The conspicuous figures of the long period of the Crusades are not, however, to be found among the lowly followers of Peter the Hermit, but are the knights, in their long coats of mail. A year after the summons issued at Clermont great armies of fighting men had been collected in the West under noble leaders;—the pope speaks of three hundred thousand soldiers. Of the various divisions which were to meet in Constantinople, the following were the most important: the volunteers from Provence under the papal legate and Count Raymond of Toulouse; inhabitants of Germany, particularly of Lorraine, under Godfrey of Bouillon and his brother Baldwin, both destined to be rulers of Jerusalem; and lastly, an army of French and of the Normans of southern Italy under Bohemond and Tancred.[130]
Knight of the First Crusade.
The distinguished knights who have been mentioned were not actually in command of real armies. Each crusader undertook the expedition on his own account and was only obedient to any one's orders so long as he pleased. The knights and men naturally grouped themselves around the more noted leaders, but considered themselves free to change chiefs when they pleased.
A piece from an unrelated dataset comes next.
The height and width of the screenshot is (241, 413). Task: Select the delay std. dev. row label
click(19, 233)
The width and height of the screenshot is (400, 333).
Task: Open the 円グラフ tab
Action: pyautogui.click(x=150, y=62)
The leaders themselves reserved the right to look out for their own special interests rather than sacrifice themselves to the good of the expedition.
Hostilities between the Greeks and the crusaders.
Upon the arrival of the crusaders at Constantinople it quickly became clear that they had little more in common with the Greeks than with the Turks. Emperor Alexius ordered his soldiers to attack Godfrey's army, encamped in the suburbs of his capital, because their chief at first refused to take the oath of feudal homage to him. The emperor's daughter, in her remarkable history of the times, gives a sad picture of the outrageous conduct of the crusaders. They, on the other hand, denounced the "schismatic Greeks" as traitors, cowards, and liars.
The eastern emperor had hoped to use his western allies to reconquer Asia Minor and force back the Turks. The leading knights, on the contrary, dreamed of carving out principalities for themselves in the former dominions of the emperor and proposed to control them by right of conquest. Later we find both Greeks and western Christians shamelessly allying themselves with the Mohammedans against each other. The relations of the eastern and western enemies of the Turks were well illustrated when the crusaders besieged their first town, Nicæa. When it was just ready to surrender, the Greeks arranged with the enemy to have their troops admitted first. They then closed the gates against their western confederates and invited them to move on.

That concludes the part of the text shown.